著者のコラム一覧
片岡たまき

神奈川県平塚市出身。元RCサクセション・マネジャー兼衣装係。夫は「パスカルズ」のバンドマスター、ロケット・マツ氏。著書に「あの頃、忌野清志郎と」(宝島社)。

会報でファンに本音「闘病生活が大変だとか思わないで」

公開日: 更新日:

 復活祭から5カ月後の08年7月14日、清志郎は公式サイト「地味変」で左腸骨への転移を公表。この期に及んでも、「このくらいのことは覚悟してたんで、ぜんぜんヘコんでないから」とファンを心配させない気丈なコメントを残している。
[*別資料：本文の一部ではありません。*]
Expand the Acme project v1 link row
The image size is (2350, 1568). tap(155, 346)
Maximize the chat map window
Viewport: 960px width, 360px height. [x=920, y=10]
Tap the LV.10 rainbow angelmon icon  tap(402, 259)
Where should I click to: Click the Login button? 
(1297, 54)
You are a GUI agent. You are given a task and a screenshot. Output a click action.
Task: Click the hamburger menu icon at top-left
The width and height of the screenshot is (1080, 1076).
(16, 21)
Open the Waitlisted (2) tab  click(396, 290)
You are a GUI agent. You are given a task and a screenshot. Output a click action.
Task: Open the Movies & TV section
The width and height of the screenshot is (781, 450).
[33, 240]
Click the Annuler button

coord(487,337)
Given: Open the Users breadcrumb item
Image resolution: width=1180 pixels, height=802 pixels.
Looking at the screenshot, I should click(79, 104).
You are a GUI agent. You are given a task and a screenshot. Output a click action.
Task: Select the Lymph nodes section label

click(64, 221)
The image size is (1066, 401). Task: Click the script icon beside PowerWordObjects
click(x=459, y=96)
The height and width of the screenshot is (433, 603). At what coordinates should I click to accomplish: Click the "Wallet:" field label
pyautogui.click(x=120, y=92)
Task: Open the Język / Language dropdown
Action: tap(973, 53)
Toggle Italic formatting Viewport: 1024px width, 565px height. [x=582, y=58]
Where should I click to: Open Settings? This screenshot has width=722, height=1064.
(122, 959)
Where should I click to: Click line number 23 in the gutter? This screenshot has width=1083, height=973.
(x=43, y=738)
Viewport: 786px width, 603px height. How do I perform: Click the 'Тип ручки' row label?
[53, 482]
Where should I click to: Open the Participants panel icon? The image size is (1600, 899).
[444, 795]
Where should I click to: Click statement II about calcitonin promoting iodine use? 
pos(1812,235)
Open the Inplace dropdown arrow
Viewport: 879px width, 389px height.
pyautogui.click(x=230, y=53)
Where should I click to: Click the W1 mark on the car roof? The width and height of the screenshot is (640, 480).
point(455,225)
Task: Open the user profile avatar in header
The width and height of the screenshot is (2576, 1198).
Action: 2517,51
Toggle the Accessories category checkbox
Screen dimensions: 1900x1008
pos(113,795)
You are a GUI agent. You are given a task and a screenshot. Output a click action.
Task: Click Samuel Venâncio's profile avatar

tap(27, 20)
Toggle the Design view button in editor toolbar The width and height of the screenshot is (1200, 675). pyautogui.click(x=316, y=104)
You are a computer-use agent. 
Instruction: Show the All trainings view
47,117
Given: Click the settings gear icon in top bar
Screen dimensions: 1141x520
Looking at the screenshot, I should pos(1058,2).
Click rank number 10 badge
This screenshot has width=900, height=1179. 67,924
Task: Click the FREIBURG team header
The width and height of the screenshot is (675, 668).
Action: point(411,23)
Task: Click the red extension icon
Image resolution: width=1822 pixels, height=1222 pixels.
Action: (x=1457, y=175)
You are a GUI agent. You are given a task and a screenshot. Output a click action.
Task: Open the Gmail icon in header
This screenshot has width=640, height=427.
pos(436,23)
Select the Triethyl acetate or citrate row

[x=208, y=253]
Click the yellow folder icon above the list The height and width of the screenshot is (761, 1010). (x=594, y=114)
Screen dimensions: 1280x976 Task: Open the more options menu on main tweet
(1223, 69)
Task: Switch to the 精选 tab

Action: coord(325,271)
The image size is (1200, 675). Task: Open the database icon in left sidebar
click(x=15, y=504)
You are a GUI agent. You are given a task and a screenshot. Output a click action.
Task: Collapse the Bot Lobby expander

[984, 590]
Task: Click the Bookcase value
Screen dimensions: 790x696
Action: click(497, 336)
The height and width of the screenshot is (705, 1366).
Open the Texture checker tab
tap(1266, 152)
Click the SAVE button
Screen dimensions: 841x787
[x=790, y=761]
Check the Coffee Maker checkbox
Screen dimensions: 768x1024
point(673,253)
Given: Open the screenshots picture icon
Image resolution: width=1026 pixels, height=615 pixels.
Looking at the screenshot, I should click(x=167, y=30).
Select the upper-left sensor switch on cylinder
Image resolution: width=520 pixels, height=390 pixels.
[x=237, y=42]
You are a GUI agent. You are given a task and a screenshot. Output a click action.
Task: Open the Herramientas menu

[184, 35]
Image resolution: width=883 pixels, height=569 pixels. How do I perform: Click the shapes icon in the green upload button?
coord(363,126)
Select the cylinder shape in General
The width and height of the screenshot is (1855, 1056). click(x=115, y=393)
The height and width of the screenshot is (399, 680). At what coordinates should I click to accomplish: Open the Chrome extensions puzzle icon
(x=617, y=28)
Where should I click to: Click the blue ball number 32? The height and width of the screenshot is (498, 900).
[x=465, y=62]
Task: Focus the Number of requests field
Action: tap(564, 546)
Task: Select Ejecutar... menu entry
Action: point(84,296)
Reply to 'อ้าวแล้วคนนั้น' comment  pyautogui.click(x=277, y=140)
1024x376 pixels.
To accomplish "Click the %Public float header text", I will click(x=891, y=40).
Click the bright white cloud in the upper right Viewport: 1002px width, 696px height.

「その8日前、ファンクラブ主催の『15周年感謝祭』がありました。足を痛めているという清志郎さんは、イスに座って弾き語りをすることに。弾き語り自体はこれまでにもありましたが、ずっと座ったままというのは初めて。今思うと再発の検査結果が出る直前で、体調が優れなかったのですよね。でも、取りやめにはしなかった。『オレはいいファンに囲まれている。オレは幸せ者だ』と言っていたライブ姿があまりに自然体で感激しちゃって。帰り道に思わず清志郎さんにメールをしたんですね。返信には『初の座り弾き語りでリラックスしてやったのでした。やってみて自分でもなかなか楽しかった』って。『あれでツアーに出るのも楽しそうだなと思った』と書かれていました」

 清志郎はここでも、「楽しむ」という表現を使っている。


「ファンクラブ会報(08年)のインタビューで、『……闘病生活が大変だとか思わないでもらいたいんだけど(笑)』と答えていたのを思い出しました。『重くならないでさ。病人に対する手紙じゃなくって、普通の手紙……ファンレターが読みたいな~』と、ファンに本音を伝えてる。『何事も人生経験と考え、この新しいブルースを楽しむような気持ちで治療に専念できればと思います』と世間にお知らせをした趣旨と同じですね。清志郎さんからは弱音や愚痴など一切聞いたことがない。それと、清志郎さんは『自分の喜びを惜しみなく人に分け与える人』だと思っています。枯れることのない泉みたいです」

 転移の発表から10カ月後の09年5月、表現者としての自分を選び続け、念願の「バンド」に戻ったロックスターは、終わりのない長いツアーに旅立っていった。